Entries for locating words and elements
/---

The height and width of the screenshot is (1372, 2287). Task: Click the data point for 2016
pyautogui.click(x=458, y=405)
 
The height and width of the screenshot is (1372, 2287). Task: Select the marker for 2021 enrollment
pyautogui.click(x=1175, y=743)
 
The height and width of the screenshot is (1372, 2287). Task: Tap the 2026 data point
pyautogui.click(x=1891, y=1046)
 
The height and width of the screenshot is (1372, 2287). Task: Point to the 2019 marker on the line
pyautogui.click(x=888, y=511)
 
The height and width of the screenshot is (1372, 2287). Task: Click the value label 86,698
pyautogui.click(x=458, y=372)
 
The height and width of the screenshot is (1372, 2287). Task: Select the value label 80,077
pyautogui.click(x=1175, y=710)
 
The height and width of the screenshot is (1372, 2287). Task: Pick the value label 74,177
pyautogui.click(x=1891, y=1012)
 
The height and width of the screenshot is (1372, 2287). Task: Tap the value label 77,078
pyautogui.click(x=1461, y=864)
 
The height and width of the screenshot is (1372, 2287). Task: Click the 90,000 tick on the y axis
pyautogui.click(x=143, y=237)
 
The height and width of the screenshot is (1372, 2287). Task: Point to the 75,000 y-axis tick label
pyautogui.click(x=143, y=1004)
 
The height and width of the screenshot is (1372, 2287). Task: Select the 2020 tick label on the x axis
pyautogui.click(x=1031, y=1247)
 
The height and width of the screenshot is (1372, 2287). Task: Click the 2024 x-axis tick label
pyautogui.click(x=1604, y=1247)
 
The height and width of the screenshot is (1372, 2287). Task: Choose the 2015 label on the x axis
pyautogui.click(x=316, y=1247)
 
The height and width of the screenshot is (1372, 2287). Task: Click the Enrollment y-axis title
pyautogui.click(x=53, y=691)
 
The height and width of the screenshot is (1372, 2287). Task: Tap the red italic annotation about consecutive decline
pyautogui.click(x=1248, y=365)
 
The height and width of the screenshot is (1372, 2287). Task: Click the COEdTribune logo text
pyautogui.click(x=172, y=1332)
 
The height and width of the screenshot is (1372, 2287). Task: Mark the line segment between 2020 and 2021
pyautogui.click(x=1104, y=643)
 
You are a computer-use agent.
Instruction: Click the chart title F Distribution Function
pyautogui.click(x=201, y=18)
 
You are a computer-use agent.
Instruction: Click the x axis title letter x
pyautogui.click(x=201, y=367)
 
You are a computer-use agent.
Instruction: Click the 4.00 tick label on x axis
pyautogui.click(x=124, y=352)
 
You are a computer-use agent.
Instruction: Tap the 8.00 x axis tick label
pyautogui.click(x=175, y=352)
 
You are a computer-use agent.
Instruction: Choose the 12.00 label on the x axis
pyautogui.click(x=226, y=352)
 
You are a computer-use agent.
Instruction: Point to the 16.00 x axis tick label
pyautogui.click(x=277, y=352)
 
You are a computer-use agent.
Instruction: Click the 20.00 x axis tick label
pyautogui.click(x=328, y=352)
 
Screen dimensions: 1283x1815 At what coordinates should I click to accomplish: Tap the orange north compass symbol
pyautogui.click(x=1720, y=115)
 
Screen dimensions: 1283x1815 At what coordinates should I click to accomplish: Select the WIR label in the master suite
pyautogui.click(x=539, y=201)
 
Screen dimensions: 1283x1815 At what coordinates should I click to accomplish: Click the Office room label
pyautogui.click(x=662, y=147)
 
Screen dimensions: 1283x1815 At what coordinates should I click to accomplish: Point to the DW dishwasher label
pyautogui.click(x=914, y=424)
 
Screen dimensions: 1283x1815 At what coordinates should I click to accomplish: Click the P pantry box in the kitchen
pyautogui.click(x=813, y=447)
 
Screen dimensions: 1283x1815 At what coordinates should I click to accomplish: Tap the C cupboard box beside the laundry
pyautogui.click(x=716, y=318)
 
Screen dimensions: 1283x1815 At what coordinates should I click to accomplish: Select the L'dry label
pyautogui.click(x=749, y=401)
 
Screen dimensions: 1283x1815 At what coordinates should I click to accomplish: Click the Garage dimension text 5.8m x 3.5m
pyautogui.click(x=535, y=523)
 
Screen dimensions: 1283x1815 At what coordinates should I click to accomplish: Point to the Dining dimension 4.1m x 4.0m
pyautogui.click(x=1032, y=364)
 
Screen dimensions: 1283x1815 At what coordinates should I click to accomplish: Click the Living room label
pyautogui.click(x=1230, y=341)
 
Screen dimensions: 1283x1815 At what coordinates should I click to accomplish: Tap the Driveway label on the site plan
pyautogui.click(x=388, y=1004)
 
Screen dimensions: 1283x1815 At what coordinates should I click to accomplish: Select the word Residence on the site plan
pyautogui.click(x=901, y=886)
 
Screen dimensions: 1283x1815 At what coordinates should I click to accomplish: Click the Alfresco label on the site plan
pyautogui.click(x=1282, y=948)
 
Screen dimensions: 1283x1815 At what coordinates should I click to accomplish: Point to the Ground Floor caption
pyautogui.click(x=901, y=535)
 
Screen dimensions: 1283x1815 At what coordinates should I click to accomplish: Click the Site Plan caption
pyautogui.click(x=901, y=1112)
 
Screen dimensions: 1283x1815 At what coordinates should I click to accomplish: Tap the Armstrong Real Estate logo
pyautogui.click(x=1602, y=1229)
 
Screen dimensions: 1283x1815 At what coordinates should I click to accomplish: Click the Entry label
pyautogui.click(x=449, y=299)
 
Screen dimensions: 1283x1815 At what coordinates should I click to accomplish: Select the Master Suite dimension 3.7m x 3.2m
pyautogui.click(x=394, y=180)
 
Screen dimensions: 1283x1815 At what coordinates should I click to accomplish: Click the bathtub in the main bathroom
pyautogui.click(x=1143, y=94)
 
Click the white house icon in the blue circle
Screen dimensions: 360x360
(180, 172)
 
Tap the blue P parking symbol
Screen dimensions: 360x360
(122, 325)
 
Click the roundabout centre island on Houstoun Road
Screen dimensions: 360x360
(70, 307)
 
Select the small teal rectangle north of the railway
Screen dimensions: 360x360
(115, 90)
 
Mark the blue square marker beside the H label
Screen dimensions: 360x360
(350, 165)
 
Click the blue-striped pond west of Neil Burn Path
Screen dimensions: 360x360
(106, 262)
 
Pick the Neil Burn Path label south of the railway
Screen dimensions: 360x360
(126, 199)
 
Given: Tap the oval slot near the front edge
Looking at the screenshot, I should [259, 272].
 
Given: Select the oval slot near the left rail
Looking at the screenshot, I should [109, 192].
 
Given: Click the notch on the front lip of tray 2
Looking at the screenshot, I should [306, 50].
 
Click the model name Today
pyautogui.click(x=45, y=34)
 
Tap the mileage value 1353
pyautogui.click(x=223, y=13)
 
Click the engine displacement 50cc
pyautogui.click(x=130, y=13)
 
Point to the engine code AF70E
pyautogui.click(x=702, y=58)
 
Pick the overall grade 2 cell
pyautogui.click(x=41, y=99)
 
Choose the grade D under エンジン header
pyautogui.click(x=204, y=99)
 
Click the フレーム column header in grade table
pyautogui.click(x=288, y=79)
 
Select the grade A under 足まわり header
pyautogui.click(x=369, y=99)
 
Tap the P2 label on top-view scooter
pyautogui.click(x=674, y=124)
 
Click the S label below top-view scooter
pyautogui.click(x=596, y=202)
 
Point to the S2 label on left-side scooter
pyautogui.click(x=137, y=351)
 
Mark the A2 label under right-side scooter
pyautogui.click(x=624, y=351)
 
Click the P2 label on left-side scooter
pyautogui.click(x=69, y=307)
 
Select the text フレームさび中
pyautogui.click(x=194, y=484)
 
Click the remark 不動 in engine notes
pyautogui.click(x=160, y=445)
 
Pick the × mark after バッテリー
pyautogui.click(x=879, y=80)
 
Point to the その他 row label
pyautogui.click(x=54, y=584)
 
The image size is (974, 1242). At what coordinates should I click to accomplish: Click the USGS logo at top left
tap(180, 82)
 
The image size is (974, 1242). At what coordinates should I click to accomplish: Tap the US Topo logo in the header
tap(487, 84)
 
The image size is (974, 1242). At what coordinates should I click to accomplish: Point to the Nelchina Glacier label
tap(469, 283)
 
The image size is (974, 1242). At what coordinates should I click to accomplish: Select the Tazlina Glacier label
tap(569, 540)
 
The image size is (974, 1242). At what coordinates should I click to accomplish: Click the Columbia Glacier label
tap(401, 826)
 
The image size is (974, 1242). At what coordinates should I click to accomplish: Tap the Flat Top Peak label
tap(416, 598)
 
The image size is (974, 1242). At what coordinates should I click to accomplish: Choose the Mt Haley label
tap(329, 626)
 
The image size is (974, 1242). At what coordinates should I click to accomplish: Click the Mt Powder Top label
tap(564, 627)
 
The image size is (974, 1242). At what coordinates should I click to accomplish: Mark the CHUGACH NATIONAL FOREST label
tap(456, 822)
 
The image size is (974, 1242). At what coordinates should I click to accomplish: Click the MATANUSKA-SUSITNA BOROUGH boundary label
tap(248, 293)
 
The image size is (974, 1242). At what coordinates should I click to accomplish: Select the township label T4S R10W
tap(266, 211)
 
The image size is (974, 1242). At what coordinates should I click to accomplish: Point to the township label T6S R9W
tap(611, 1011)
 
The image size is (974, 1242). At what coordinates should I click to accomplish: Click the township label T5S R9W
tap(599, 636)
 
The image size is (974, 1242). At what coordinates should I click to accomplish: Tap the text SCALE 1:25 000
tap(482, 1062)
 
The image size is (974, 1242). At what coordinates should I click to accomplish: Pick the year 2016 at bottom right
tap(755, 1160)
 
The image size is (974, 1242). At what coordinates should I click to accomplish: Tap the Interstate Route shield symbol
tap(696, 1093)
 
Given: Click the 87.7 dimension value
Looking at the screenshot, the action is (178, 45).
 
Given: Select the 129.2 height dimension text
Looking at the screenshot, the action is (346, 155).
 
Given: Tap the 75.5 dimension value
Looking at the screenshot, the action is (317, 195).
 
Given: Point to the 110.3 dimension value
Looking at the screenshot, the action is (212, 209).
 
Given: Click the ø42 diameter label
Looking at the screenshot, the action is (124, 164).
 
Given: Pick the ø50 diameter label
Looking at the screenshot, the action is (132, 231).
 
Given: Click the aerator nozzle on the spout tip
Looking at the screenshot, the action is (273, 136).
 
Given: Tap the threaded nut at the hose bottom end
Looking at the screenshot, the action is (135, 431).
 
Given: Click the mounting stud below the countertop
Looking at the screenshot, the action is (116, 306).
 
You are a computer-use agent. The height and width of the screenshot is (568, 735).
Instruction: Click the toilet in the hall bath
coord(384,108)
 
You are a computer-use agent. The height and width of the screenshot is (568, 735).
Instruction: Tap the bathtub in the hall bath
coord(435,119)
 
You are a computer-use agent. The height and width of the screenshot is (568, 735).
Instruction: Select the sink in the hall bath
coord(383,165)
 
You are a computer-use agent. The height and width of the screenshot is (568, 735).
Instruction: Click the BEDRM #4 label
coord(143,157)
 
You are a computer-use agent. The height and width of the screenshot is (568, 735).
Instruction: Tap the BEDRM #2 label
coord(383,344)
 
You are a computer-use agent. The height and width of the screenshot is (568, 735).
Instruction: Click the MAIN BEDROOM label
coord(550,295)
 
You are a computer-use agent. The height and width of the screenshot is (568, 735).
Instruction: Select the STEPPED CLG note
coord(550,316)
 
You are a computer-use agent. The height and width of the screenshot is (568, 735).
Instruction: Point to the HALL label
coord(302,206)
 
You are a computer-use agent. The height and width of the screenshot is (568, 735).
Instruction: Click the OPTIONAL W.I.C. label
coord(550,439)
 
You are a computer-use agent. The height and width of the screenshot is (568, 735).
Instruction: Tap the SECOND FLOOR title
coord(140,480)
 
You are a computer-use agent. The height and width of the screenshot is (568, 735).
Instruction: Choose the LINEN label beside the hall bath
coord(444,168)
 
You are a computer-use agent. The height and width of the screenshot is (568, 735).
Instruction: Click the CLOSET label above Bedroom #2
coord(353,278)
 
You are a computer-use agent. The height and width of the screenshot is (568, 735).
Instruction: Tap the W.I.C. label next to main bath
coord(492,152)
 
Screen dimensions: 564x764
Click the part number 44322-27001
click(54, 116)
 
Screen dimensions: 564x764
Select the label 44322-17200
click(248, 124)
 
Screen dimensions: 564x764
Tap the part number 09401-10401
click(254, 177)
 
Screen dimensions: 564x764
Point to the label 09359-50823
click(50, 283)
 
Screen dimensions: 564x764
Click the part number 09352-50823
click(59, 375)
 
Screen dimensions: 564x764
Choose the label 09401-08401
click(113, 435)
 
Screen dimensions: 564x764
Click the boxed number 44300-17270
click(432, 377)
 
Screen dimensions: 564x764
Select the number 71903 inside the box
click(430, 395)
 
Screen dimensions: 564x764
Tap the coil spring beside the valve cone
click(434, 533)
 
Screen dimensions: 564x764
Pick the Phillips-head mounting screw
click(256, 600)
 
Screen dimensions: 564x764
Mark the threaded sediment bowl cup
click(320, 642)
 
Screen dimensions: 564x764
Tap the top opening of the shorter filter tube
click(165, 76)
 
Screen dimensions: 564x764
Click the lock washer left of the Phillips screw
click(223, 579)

\---

§ Challenge
Identify every line above that contains the word "oval", and copy each of those lines in full.

§ Result for this task
Given: Tap the oval slot near the front edge
Given: Select the oval slot near the left rail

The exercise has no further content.